**The task**: How do the lines below between the ones holding "octubre 2023 (401, 660)" and "Mudanzas en Mérida (409, 2054)", inclusive, read? Give them again exactly, with no other lines.

**Records shown**:
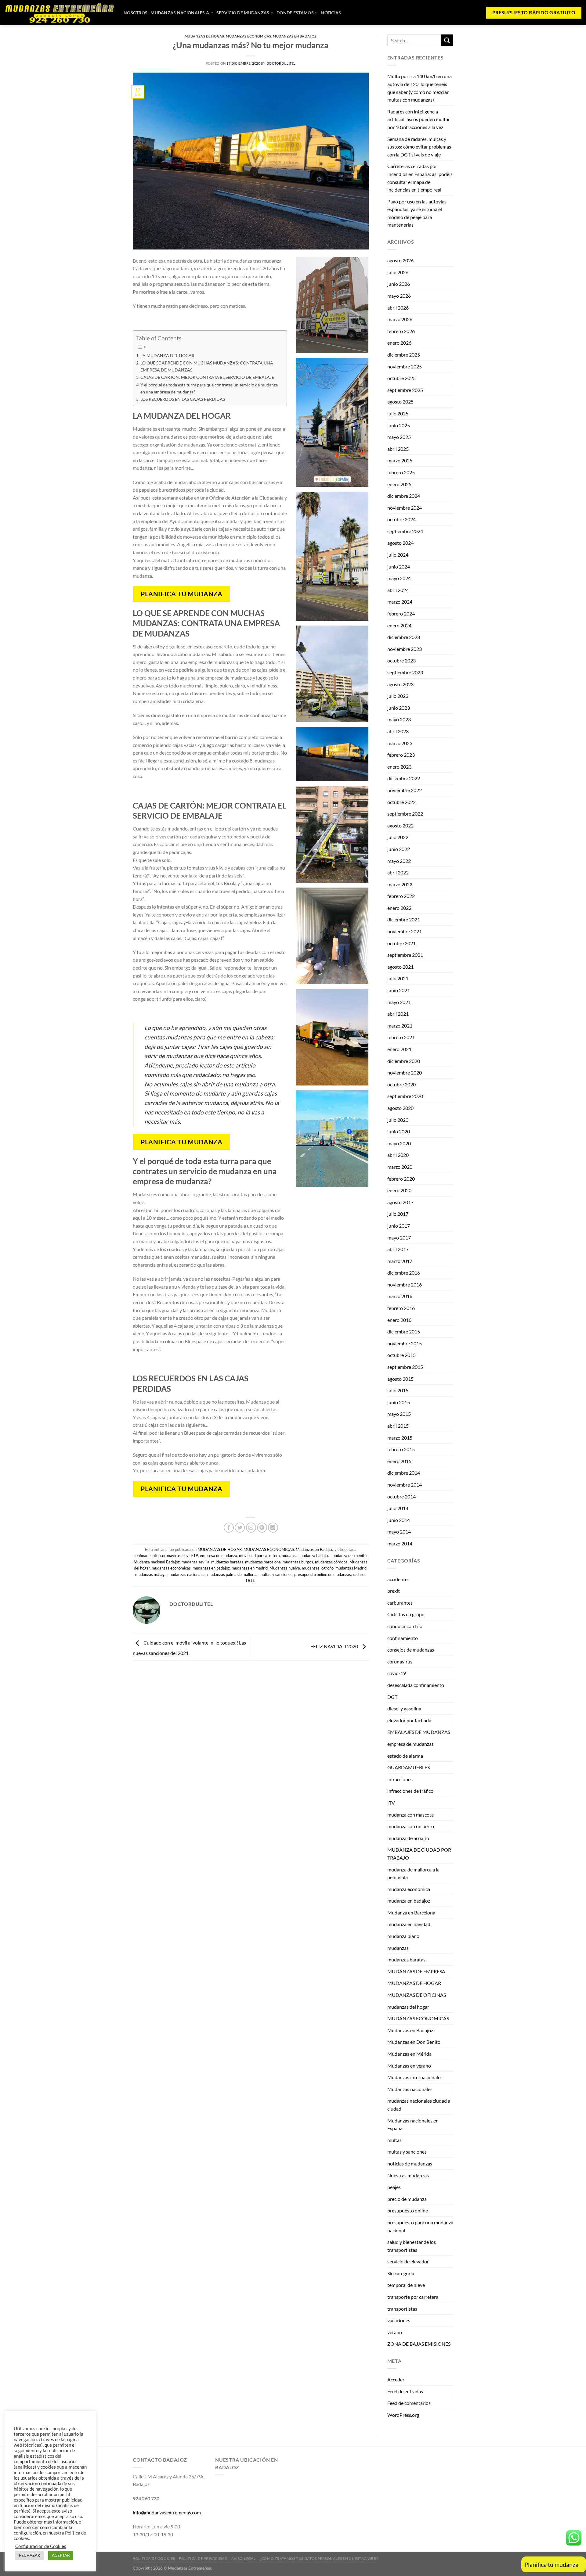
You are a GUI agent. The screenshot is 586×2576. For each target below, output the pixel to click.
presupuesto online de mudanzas (322, 1574)
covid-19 (190, 1555)
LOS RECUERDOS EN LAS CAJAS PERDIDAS (182, 399)
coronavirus (170, 1555)
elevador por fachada (409, 1720)
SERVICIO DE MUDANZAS (242, 12)
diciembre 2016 (403, 1272)
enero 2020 (399, 1190)
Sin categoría (400, 2273)
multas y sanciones (275, 1574)
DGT (392, 1697)
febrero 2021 (401, 1037)
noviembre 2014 (404, 1484)
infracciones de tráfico (410, 1791)
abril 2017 (398, 1249)
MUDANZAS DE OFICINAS (416, 1995)
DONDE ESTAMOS (295, 12)
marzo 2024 (399, 602)
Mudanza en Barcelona (411, 1912)
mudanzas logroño (318, 1568)
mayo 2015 (399, 1414)
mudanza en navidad (408, 1924)
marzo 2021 (399, 1025)
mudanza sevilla (195, 1561)
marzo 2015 (399, 1437)
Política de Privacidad (203, 2558)
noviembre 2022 (404, 790)
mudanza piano (403, 1936)
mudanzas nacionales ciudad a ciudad (418, 2104)
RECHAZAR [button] (29, 2555)
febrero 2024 (401, 613)
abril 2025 (398, 449)
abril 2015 (398, 1426)
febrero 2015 (401, 1449)
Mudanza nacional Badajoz (157, 1561)
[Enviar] (447, 40)
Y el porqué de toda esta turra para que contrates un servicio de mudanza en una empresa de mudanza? (209, 388)
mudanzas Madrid (351, 1568)
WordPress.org (403, 2415)
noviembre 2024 (404, 508)
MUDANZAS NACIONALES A (179, 12)
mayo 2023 (399, 719)
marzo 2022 (399, 884)
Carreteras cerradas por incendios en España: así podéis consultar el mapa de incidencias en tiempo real (420, 177)
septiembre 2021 (405, 955)
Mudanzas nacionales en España (413, 2124)
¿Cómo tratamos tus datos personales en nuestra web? (318, 2558)
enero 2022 (399, 908)
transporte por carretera (412, 2297)
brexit (393, 1591)
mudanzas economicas (171, 1568)
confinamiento (146, 1555)
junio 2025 (398, 425)
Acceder (395, 2379)
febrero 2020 (401, 1179)
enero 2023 (399, 767)
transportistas (402, 2309)
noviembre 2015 (404, 1343)
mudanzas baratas (227, 1561)
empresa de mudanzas (410, 1744)
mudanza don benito (349, 1555)
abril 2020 (398, 1155)
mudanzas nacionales (186, 1574)
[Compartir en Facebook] (229, 1528)
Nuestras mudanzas (408, 2175)
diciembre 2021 (403, 919)
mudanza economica (408, 1889)
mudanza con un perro (410, 1826)
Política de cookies (154, 2558)
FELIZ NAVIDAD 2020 (334, 1646)
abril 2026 (398, 307)
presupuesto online (407, 2210)
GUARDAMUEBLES (408, 1767)
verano (394, 2332)
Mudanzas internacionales (415, 2077)
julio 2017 (397, 1214)
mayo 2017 (399, 1237)
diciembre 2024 (403, 496)
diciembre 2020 (403, 1061)
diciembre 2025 (403, 354)
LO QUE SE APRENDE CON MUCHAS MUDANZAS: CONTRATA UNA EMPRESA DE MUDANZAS (206, 366)
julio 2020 (397, 1120)
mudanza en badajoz (408, 1900)
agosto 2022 (400, 825)
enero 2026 (399, 343)
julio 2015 (397, 1390)
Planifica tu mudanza (551, 2564)
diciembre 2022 (403, 778)
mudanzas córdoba (331, 1561)
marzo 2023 (399, 743)
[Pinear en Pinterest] (262, 1528)
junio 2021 (398, 990)
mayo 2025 (399, 437)
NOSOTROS (135, 12)
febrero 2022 (401, 896)
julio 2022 (397, 837)
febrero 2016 (401, 1308)
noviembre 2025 (404, 366)
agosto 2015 (400, 1379)
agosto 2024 (400, 543)
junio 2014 (398, 1520)
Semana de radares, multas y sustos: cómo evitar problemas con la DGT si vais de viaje (419, 146)
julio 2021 (397, 978)
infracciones (400, 1779)
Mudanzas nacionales (409, 2089)
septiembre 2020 (405, 1096)
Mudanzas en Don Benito (413, 2042)
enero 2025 (399, 484)
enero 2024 (399, 625)
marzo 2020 (399, 1167)
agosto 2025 (400, 401)
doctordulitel (281, 63)
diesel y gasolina (404, 1708)
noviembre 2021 (404, 931)
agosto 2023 (400, 684)
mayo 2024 (399, 578)
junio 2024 (398, 566)
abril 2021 (398, 1014)
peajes (394, 2187)
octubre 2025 (401, 378)
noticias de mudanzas (409, 2163)
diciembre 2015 (403, 1331)
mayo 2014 (399, 1531)
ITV (391, 1803)
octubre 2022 (401, 802)
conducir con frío (404, 1626)
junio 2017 (398, 1226)
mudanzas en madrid (250, 1568)
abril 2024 (398, 590)
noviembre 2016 (404, 1284)
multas (394, 2140)
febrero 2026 (401, 331)
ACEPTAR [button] (61, 2555)
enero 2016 (399, 1320)
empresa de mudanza (218, 1555)
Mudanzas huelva (284, 1568)
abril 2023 (398, 731)
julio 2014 (397, 1508)
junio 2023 (398, 708)
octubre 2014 (401, 1496)
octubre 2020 (401, 1084)
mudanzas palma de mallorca (232, 1574)
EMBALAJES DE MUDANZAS (418, 1732)
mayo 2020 (399, 1143)
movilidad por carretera (259, 1555)
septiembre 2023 (405, 672)
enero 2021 (399, 1049)
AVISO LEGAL (243, 2558)
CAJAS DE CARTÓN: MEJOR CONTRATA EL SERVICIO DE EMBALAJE (207, 377)
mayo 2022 (399, 861)
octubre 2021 (401, 943)
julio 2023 (397, 696)
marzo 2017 (399, 1261)
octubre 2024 (401, 519)
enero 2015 (399, 1461)
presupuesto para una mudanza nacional (420, 2226)
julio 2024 (397, 555)
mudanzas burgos (298, 1561)
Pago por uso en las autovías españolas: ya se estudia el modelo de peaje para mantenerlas (417, 213)
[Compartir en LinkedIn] (273, 1528)
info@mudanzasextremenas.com (167, 2512)
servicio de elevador (408, 2261)
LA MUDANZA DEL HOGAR (167, 355)
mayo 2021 (399, 1002)
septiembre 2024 (405, 531)
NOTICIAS (331, 12)
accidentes (398, 1579)
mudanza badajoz (314, 1555)
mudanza (290, 1555)
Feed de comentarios (409, 2403)
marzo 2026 (399, 319)
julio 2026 (397, 272)
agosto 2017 (400, 1202)
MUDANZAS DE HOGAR (205, 36)
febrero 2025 (401, 472)
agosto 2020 (400, 1108)
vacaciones (398, 2320)
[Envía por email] (251, 1528)
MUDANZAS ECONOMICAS (248, 36)
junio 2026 (398, 284)
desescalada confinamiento (415, 1685)
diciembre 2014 (403, 1473)
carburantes (400, 1603)
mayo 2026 (399, 296)
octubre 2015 (401, 1355)
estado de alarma (405, 1756)
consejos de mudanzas (410, 1649)
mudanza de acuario (408, 1838)
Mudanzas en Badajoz (295, 36)
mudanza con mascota (410, 1814)
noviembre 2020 (404, 1072)
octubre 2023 (401, 660)
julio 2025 (397, 413)
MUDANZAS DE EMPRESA (416, 1971)
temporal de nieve (406, 2285)
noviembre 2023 (404, 649)
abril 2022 (398, 872)
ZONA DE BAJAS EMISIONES (418, 2344)
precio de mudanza (407, 2199)
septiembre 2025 (405, 390)
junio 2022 (398, 849)
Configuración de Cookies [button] (40, 2546)
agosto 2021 (400, 967)
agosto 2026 (400, 260)
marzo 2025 (399, 460)
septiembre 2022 (405, 813)
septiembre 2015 (405, 1367)
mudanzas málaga (151, 1574)
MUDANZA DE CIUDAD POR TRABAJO (419, 1853)
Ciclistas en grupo (406, 1614)
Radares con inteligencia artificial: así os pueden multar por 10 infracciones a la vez (418, 119)
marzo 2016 (399, 1296)
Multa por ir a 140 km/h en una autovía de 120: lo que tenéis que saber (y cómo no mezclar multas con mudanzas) (419, 87)
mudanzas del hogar (408, 2007)
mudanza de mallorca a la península (413, 1873)
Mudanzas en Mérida (409, 2054)
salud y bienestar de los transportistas (411, 2246)
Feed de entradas (405, 2391)
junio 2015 (398, 1402)
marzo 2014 (399, 1543)
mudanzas (398, 1948)
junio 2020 (398, 1131)
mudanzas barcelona (263, 1561)
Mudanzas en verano (409, 2065)
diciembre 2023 (403, 637)
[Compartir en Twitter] (240, 1528)
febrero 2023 (401, 755)
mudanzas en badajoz (211, 1568)
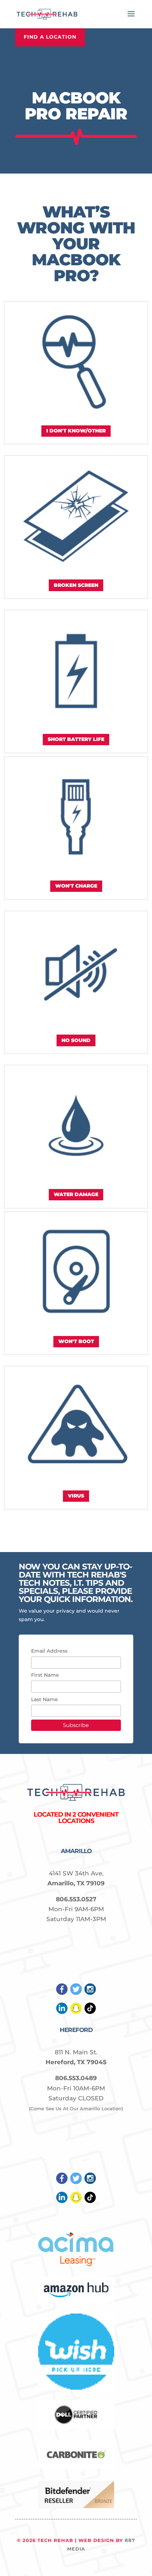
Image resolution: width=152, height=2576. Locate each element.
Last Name (44, 1699)
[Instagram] (90, 1993)
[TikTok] (90, 2012)
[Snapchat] (76, 2012)
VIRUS (76, 1496)
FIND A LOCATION (50, 37)
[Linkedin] (62, 2012)
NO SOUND (76, 1040)
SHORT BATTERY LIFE (76, 739)
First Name (45, 1675)
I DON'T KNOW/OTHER (76, 431)
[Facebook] (62, 1993)
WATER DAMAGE (76, 1194)
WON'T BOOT (76, 1341)
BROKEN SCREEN (76, 585)
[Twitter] (76, 1993)
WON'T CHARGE (76, 886)
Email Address (49, 1651)
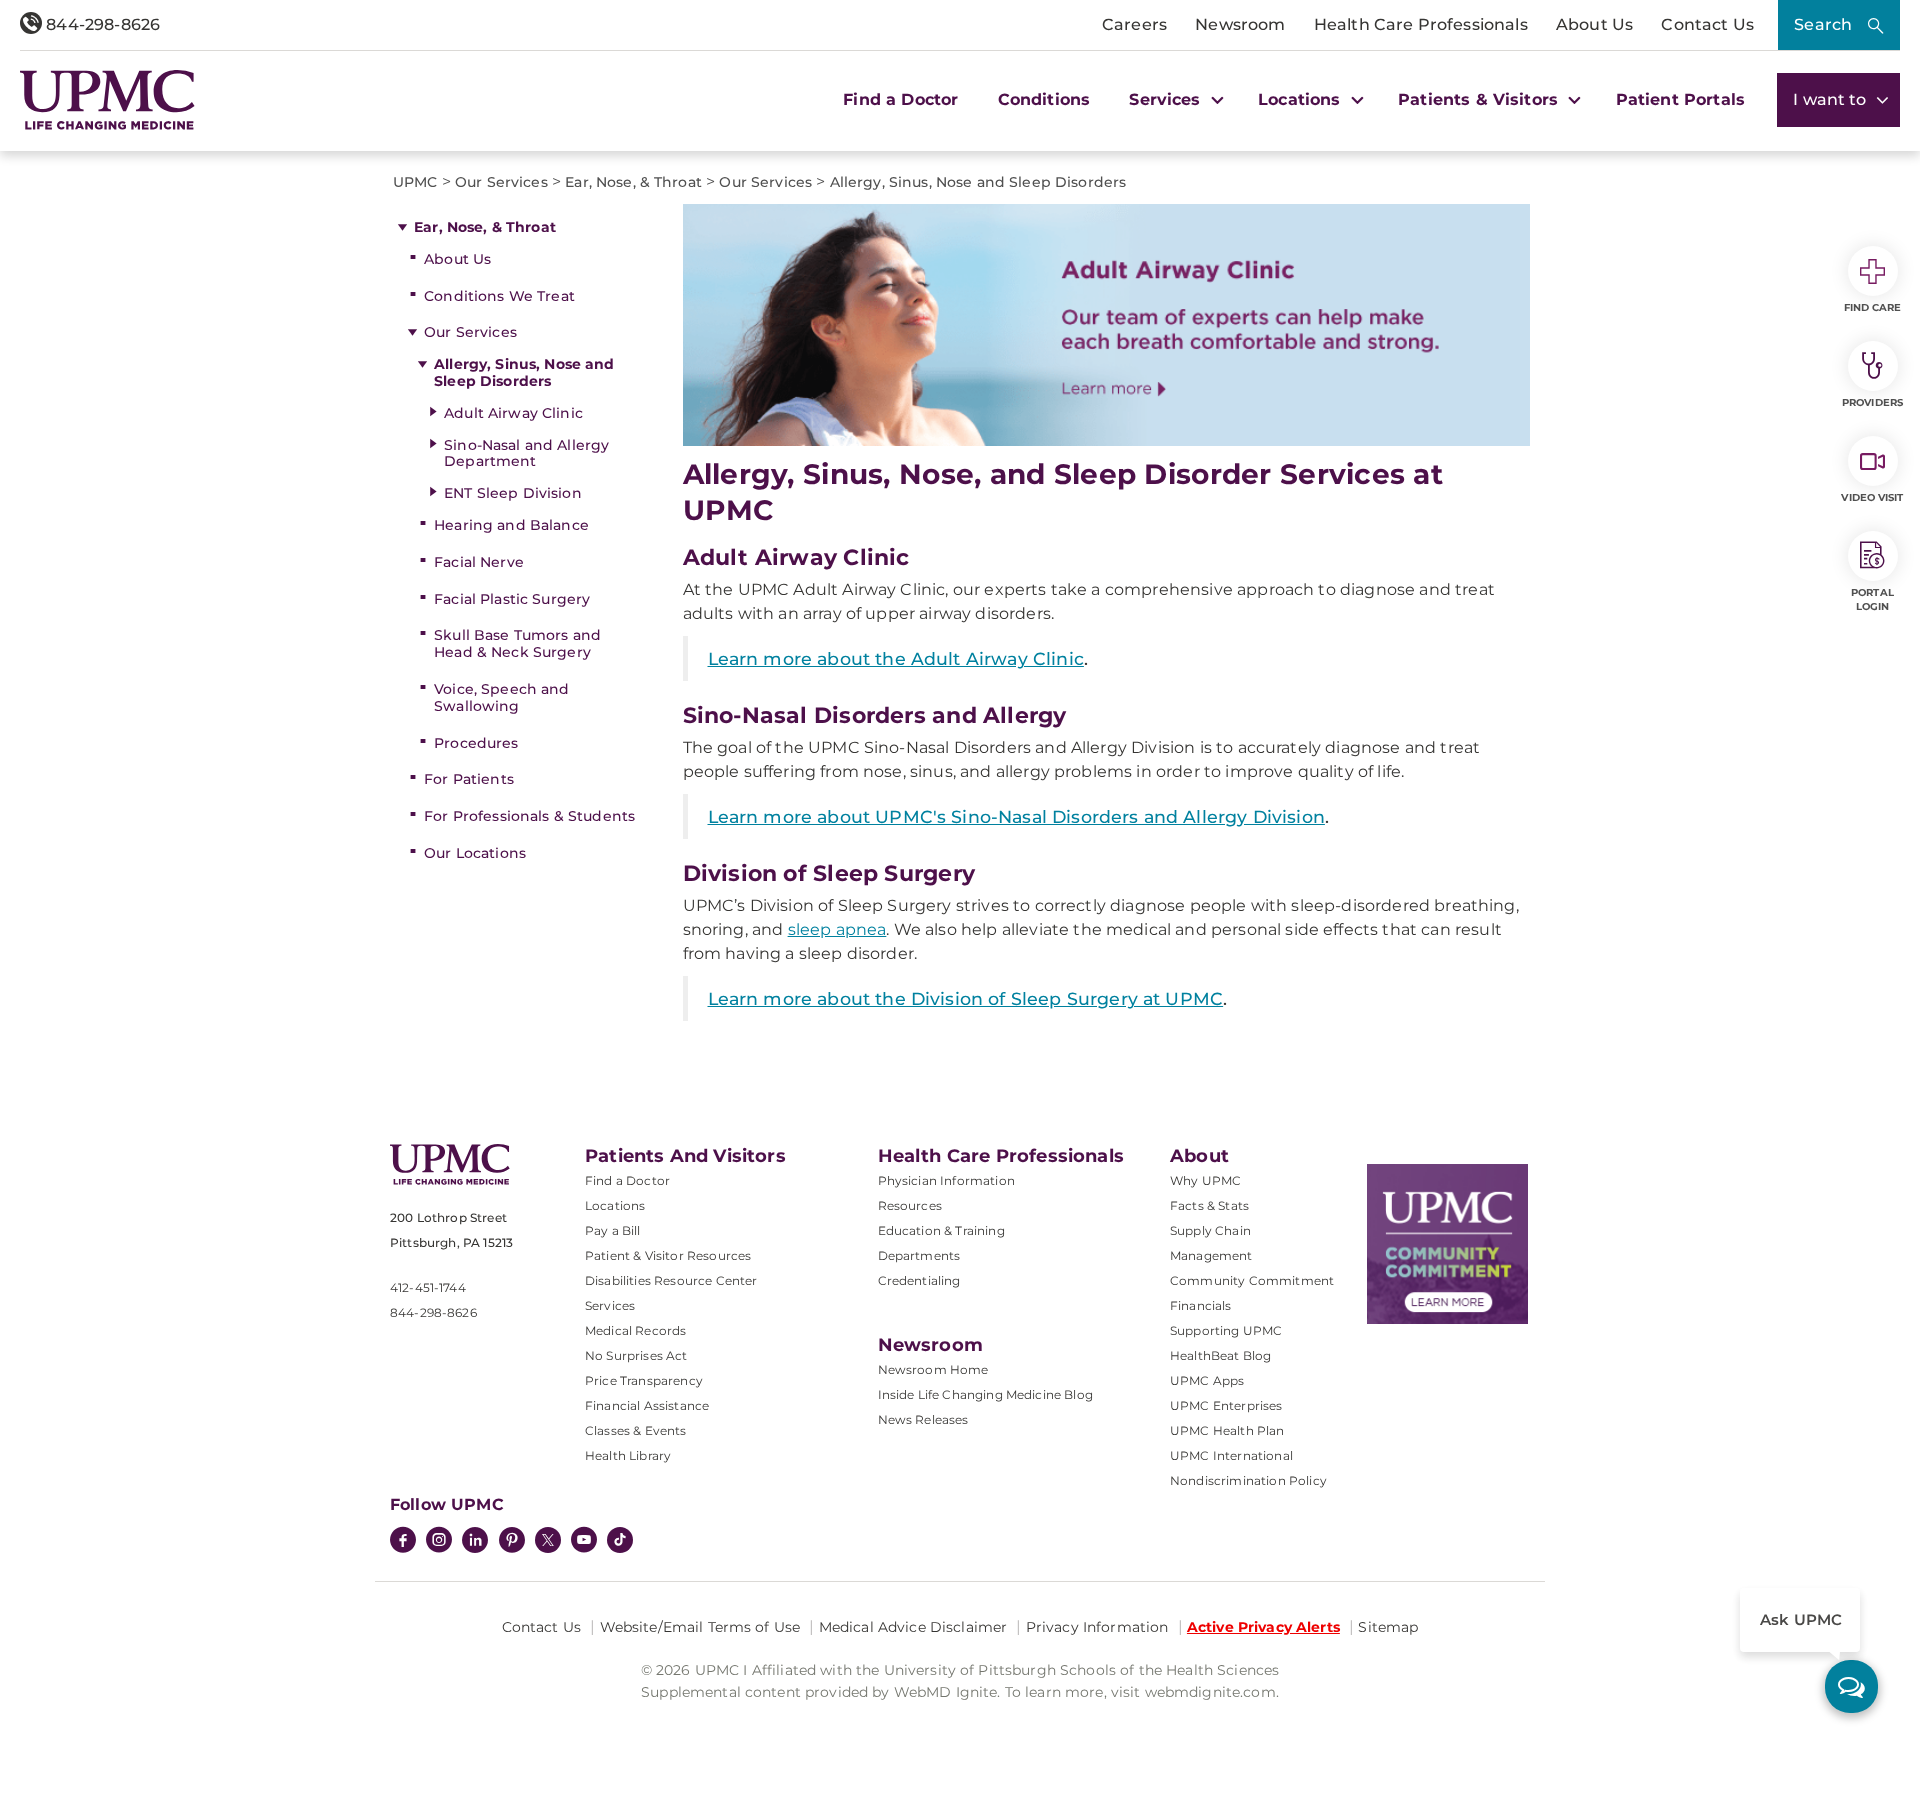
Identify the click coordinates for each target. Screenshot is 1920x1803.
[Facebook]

**Answer to the problem**:
octubre 2023 (401, 660)
julio 2025 (397, 413)
MUDANZAS DE EMPRESA (416, 1971)
temporal de nieve (406, 2285)
noviembre 2023 (404, 649)
abril 2022 (398, 872)
ZONA DE BAJAS EMISIONES (418, 2344)
precio de mudanza (407, 2199)
septiembre 2025 (405, 390)
junio 2022 (398, 849)
Configuración de Cookies [button] (40, 2546)
agosto 2021 (400, 967)
agosto 2026 (400, 260)
marzo 2025 (399, 460)
septiembre 2022 (405, 813)
septiembre 2015 (405, 1367)
mudanzas málaga (151, 1574)
MUDANZA DE CIUDAD POR TRABAJO (419, 1853)
Ciclistas en grupo (406, 1614)
Radares con inteligencia artificial: así os pueden multar por 10 infracciones a la vez (418, 119)
marzo 2016 (399, 1296)
Multa por ir a 140 km/h en una autovía de 120: lo que tenéis que saber (y cómo no mezclar multas con mudanzas) (419, 87)
mudanzas del hogar (408, 2007)
mudanza de mallorca a la península (413, 1873)
Mudanzas en Mérida (409, 2054)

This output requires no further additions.